どうしたのだろうかと思ったら、エミスが風呂から上がって戻ってきたようだ。事前に風呂から上がるタイミングを把握していたのだろうか。実に段取りがよかった。
「各自自己紹介は済んだだろうか。それではこれより作戦概要を説明する」
そう言ってエミスはこの後の段取り、戦闘発生時の対応や陣形についての説明を簡単に行った。ラウフェンバードを四羽連れて行き、内一羽に俺が相乗りする格好だ。同乗者はエミスかと思ったらミョリと同乗するようだ。これは俺の保護を行う上での判断らしい。
戦闘時は俺と衛生兵であるミョリヨルを真ん中に据えて三方を囲う陣形を取るようだ。1人あたりのカバー範囲が広いように感じるが、それだけの手練れなのだろうか。
作戦概要を説明し終えると、兵舎の外へと移動し駐屯所の入口へと5人で移動した。駐屯所の入口にはラウフェンバードと思しき巨大な鳥が四羽留まっている。以前見たゲウフェンバードより後ろ脚が非常に大きく、前足が後ろ脚と比べるとスリムだが、やはり四足歩行だ。顔はダチョウのそれに近いが、立派なたてがみが生えている。鞍も装備されており、荷造りなどは終わっているようだ。

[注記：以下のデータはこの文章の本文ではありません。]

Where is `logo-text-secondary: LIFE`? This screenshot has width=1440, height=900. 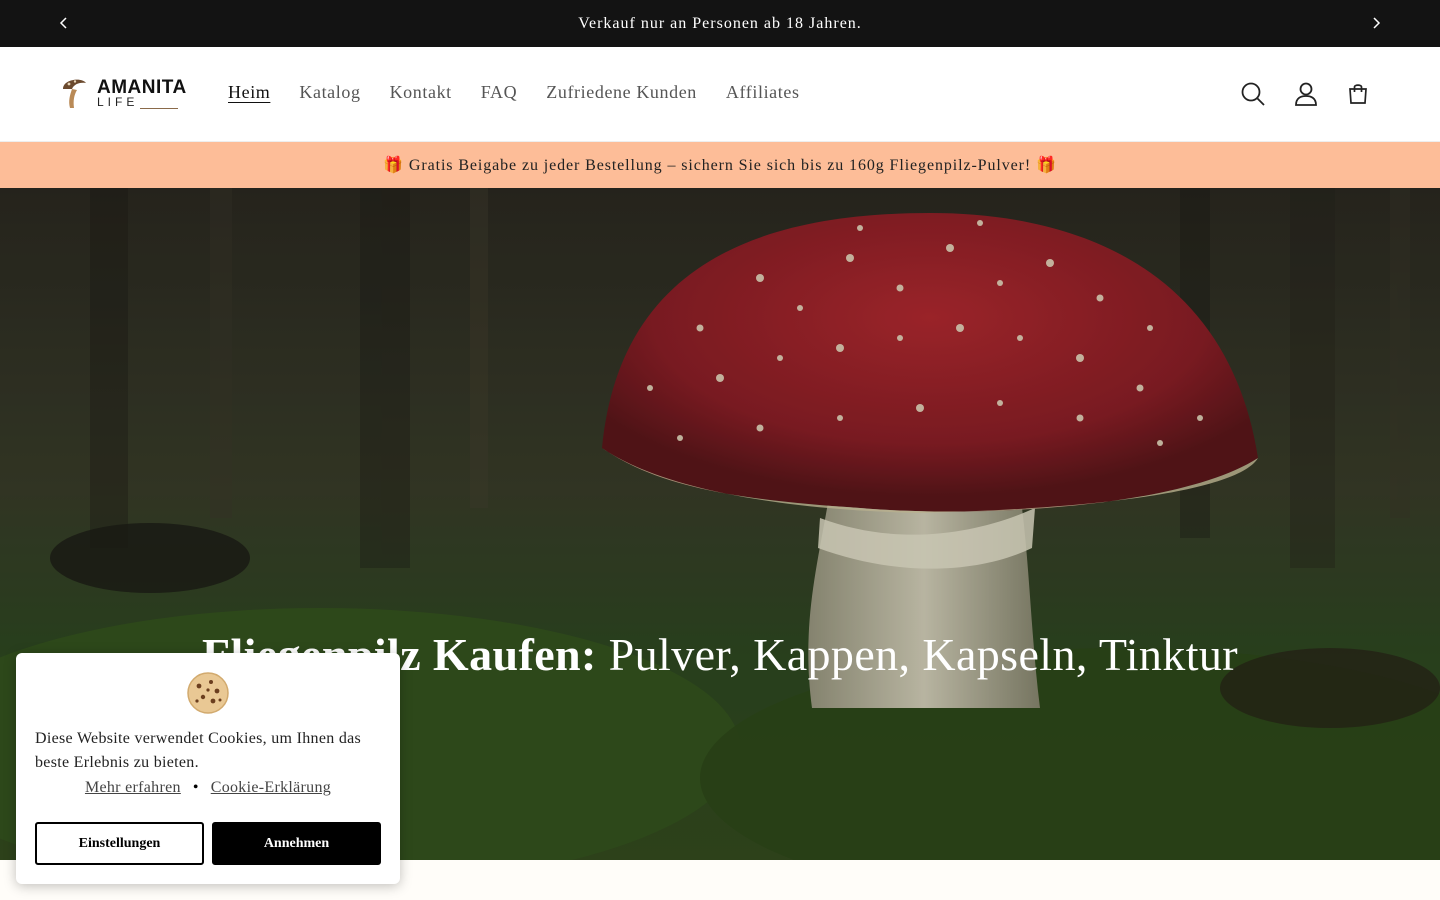 logo-text-secondary: LIFE is located at coordinates (118, 102).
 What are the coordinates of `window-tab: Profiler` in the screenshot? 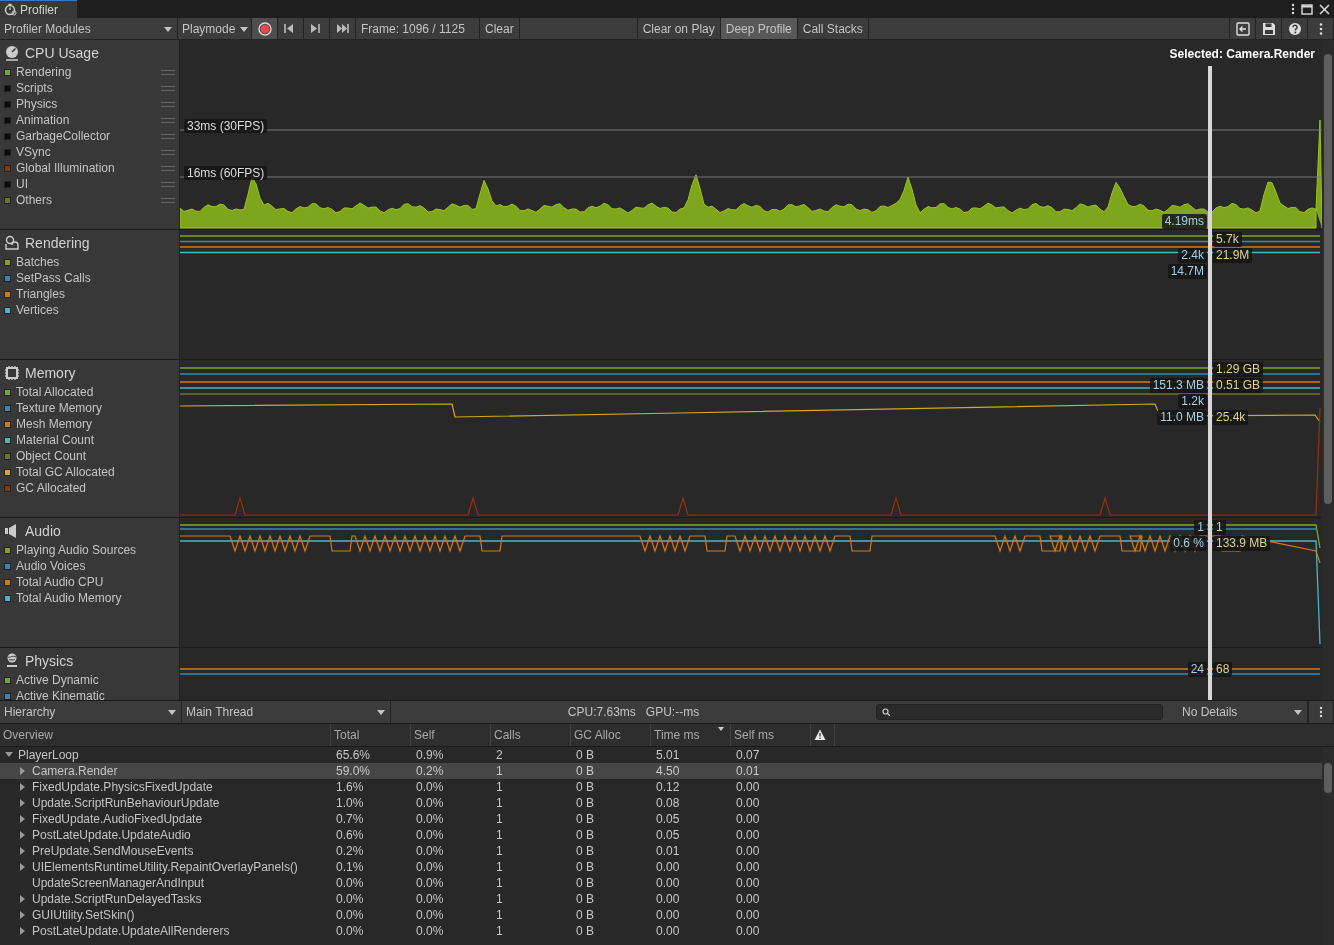 It's located at (38, 9).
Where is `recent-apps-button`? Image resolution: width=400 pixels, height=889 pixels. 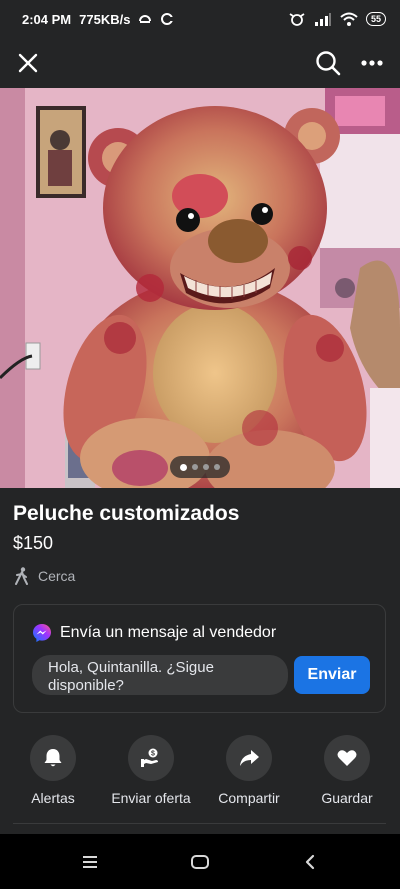
recent-apps-button is located at coordinates (90, 862).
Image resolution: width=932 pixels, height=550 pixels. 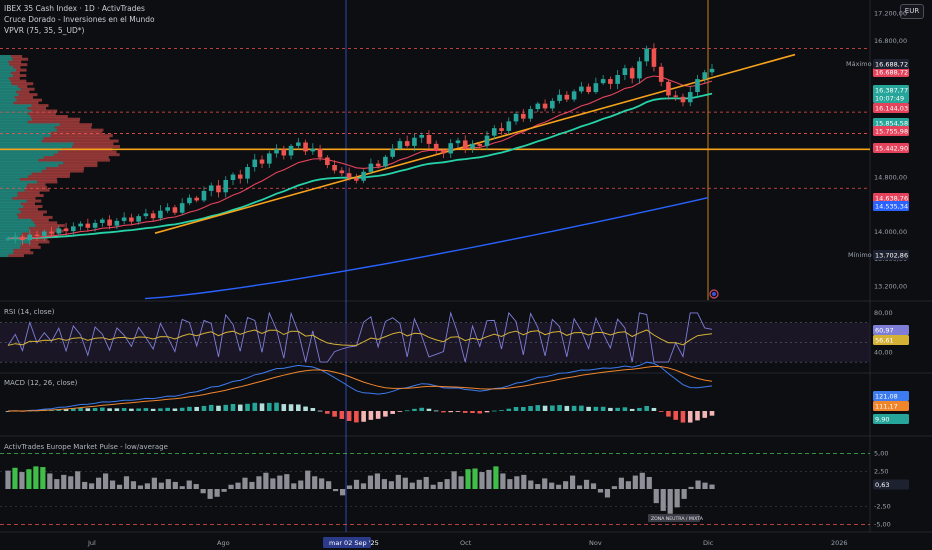 What do you see at coordinates (891, 330) in the screenshot?
I see `rsi-value-tag: 60,97` at bounding box center [891, 330].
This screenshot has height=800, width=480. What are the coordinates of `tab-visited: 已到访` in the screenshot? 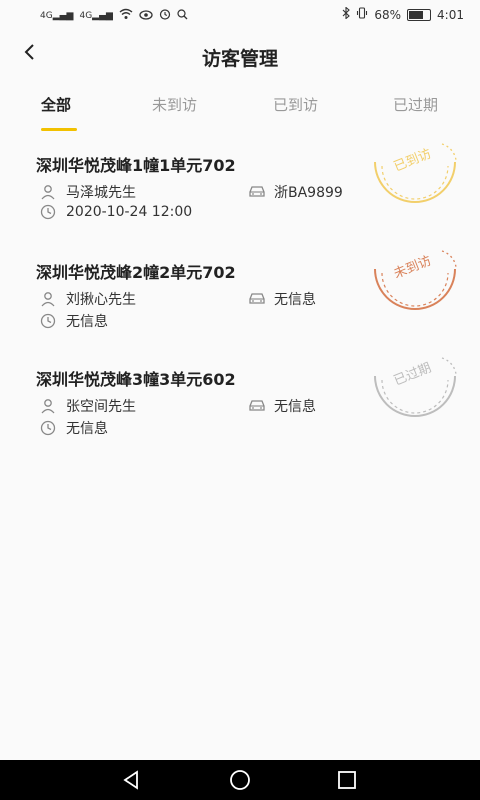 It's located at (296, 104).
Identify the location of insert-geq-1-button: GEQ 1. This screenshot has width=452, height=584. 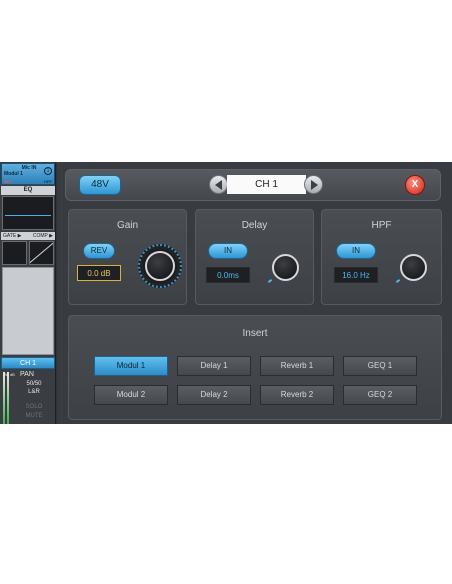
(380, 366).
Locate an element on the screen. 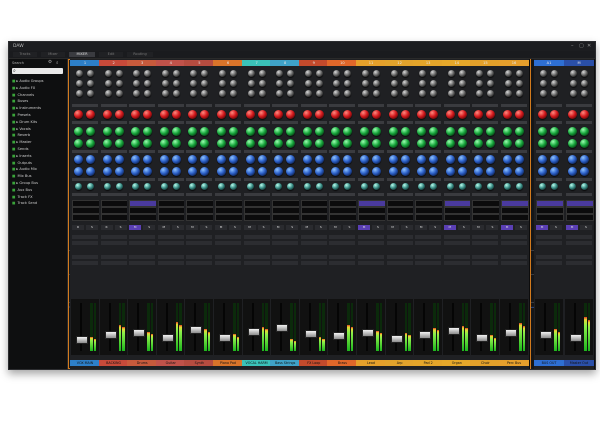  maximize-button: ▢ is located at coordinates (582, 46).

「それではこれより出発する。市街地は一列縦隊。市街地を抜けて平野へ入ったら、先頭を僕、真ん中にミョリ、殿<しんがり>を左右にインディスと、キャルで随伴してくれ」
「「「了解」」」
各自敬礼とともに、騎乗を開始する。俺自身乗馬の経験が無かったのでどうやって乗るのか不安だったが、ミョリがラウフェンバードに近づいて合図をすると、ラウフェンバードは足を折り曲げて地面に伏せてくれた。
「落ちないように気を付けてくださいね。鞍の真ん中の出っ張りをしっかり握っていてください」
そう同乗するミョリに教えてもらった。俺はてっきり後ろからピッタリ抱き着けるのかと少しだけ期待していたのだが、どうもタンデム仕様の特別な鞍のようだ。鐙<あぶみ>が合計四つついていて、鞍が2つ連なっているような形状だ。ミョリが座っている鞍尾に取っ手のような出っ張りがついている。先ほどミョリが握っていろといったのはこれの事だろう。
「出発する」
そうエミスが発すると、俺たちの乗った四羽一班が動き出した。後ろを振り返ると、守衛の他にノルンも居てこちらに向かって敬礼をしている。
事態は流されるがままに進行している。この後王都へ着いてからどうなるのか。考えても解消されないモヤモヤを抱えたまま、俺はオルメカの街を後にした。